# Deploy Phi-3 Model on SageMaker using Text Generation Inference (TGI)

This notebook demonstrates how to deploy Microsoft's Phi-3 model on Amazon SageMaker using the Hugging Face Text Generation Inference (TGI) container.

## Overview

- **Model**: microsoft/Phi-3-mini-4k-instruct (3.8B parameters)
- **Container**: Hugging Face TGI Deep Learning Container
- **Instance Type**: ml.g5.2xlarge (1 GPU)
- **Features**: Streaming responses, optimized inference, token-level details

## Prerequisites

- AWS Account with SageMaker access
- Appropriate IAM role with SageMaker permissions
- Sufficient service quota for ml.g5.2xlarge instances

## 1. Setup and Installation

First, let's install and upgrade the necessary packages.

In [None]:
!pip install sagemaker --upgrade --quiet
!pip install boto3 --upgrade --quiet

## 2. Initialize SageMaker Session

Set up the SageMaker session and get the execution role.

In [None]:
import sagemaker
import boto3
import json
from datetime import datetime

# SageMaker session
sess = sagemaker.Session()
region = sess.boto_region_name
role = sagemaker.get_execution_role()

print(f"SageMaker role: {role}")
print(f"AWS region: {region}")
print(f"SageMaker version: {sagemaker.__version__}")

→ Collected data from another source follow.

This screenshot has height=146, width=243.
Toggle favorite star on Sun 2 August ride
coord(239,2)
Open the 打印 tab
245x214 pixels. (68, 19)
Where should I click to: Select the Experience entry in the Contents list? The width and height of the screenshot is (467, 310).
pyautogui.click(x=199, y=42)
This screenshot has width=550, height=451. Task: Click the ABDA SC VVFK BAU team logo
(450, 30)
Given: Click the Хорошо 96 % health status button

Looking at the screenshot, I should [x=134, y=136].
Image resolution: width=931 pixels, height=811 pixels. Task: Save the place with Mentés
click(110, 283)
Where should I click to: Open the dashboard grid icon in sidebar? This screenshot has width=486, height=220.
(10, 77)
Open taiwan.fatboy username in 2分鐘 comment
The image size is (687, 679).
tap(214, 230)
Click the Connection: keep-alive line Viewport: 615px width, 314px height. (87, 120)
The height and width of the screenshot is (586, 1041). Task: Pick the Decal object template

## 3. Get TGI Container Image URI

Retrieve the Hugging Face TGI container image URI using the SageMaker helper function.

In [None]:
from sagemaker.huggingface import get_huggingface_llm_image_uri

# Get the TGI image URI
image_uri = get_huggingface_llm_image_uri(
    backend="huggingface",  # or "lmi" for DJL serving
    region=region
)

print(f"Image URI: {image_uri}")

## 4. Configure Model Settings

Define the model configuration including the Hugging Face model ID and deployment parameters.

In [None]:
from sagemaker.huggingface import HuggingFaceModel
import time

# Model configuration
model_name = f"phi3-mini-4k-tgi-{datetime.now().strftime('%Y%m%d-%H%M%S')}"
endpoint_name = f"{model_name}-ep"

# Environment variables for TGI
hub_config = {
    'HF_MODEL_ID': 'microsoft/Phi-3-mini-4k-instruct',
    'SM_NUM_GPUS': '1',
    'MAX_INPUT_LENGTH': '3072',
    'MAX_TOTAL_TOKENS': '4096',
    'MAX_BATCH_PREFILL_TOKENS': '4096',
    'MAX_BATCH_TOTAL_TOKENS': '8192',
    # Optional: Add HF token for gated models
    # 'HUGGING_FACE_HUB_TOKEN': '<YOUR_HF_TOKEN>',
}

print(f"Model name: {model_name}")
print(f"Endpoint name: {endpoint_name}")
print(f"Model configuration: {json.dumps(hub_config, indent=2)}")

## 5. Create SageMaker Model

Create a HuggingFaceModel object with the TGI configuration.

In [None]:
# Create HuggingFace Model
huggingface_model = HuggingFaceModel(
    name=model_name,
    env=hub_config,
    role=role,
    image_uri=image_uri
)

print(f"HuggingFace Model created: {model_name}")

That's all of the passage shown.